Charter Hosts ‘Smart Devices for Seniors’ Program to Help them Connect
Pilot Program Offers Training for Non-English Speaking Senior Populations Who Want to Catch up with Younger Generations on Devices and Apps
Yaoming Xu, a 70-year-old living in the Los Angeles area, felt technology was moving faster than he could. He was missing out on connections with family and friends and wanted to learn more about devices and applications to help him catch up.
Xu attended “Smart Devices for Seniors,” a hands-on smart device training session, aimed at seniors 65 or older piloted by Spectrum in the greater Los Angeles area, in partnership with the OCA-Asian Pacific American Advocates, Cyber Seniors and the Chinatown Service Center. The hour-long class was free and taught in Mandarin, drawing nearly 100 seniors to two classes in November.

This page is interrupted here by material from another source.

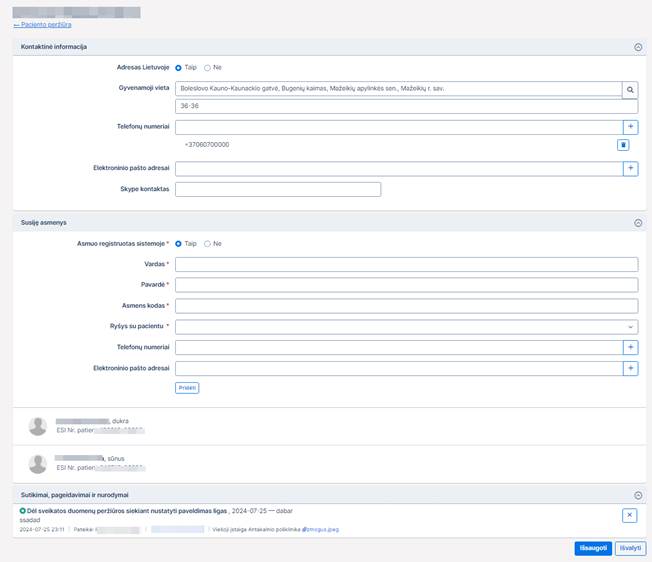Screen dimensions: 652x562
Task: Add email address in Kontaktinė informacija
Action: 630,169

The training agenda included an introduction to Android devices, and downloading and navigating apps like WeChat, a popular messaging platform in China. During the sessions, Xu learned how to navigate the app, understand its basic features and can now add and engage with friends.

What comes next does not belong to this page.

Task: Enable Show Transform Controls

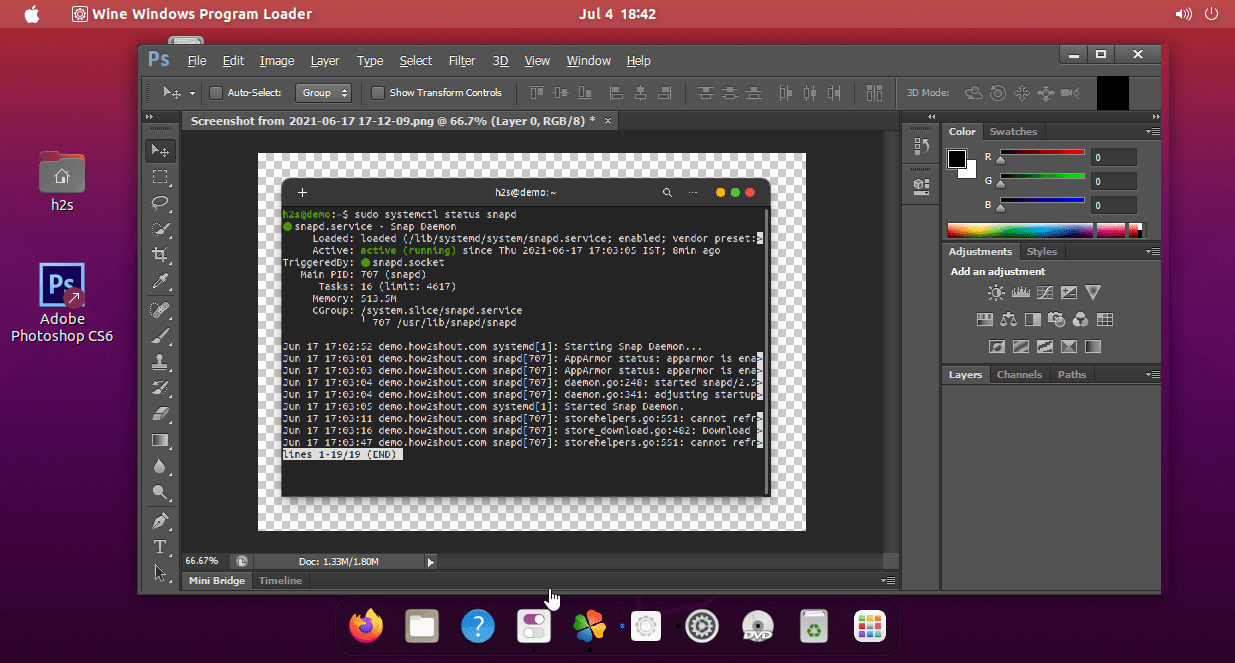Action: pos(377,92)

“I wanted to educate myself with the tech available to my generation,” said Xu. “Through the class, I learned how to reconnect and communicate with my friends and family on WeChat.”
Xu is not alone in feeling disconnected because of gaps in understanding technology. Laptops, tablets, smartphones and applications are changing rapidly and can cause some, particularly seniors, to feel left behind — especially when that means losing connection with family, friends, current events or ways of doing business.
“I wanted to learn how to use my phone,” said Anshu Yang, a 75-year-old participant. “I liked attending this class and learned how to send text messages. As an elderly person, this was invaluable.”
Meeting Seniors’ Needs with Spectrum Program
For some seniors in the Asian American and Pacific Islander (AAPI) community, the divide and disconnect can be even more pronounced if English is their second language. This is troubling given that in a 2021 AARP survey of 3,000 people aged 18 and older, 42% of respondents aged 50 and older didn’t feel that technology was designed with them in mind, saying it was too complex, offered a poor user experience and insufficient training materials.
Smart Devices for Seniors Pilot Program Empowered Connection
“It was gratifying to see how engaged each participant was in learning new skills to help them stay in touch with loved ones or simply enjoy the benefits of connectivity,” said Marissa Lambrinos, Vice President, Diversity & Inclusion at Charter. “We believe this training can be adapted for seniors from many different backgrounds to enhance their digital understanding and plan to explore ways to provide it for other senior populations.”
For Xu and Yang, they are more empowered to reconnect with family and friends through new apps and are now interested in additional training.
“I would like to learn more about the different apps and learn how to watch news and sports events on my phone,” Xu said.
Yang added, “If there is another class, I want to attend.”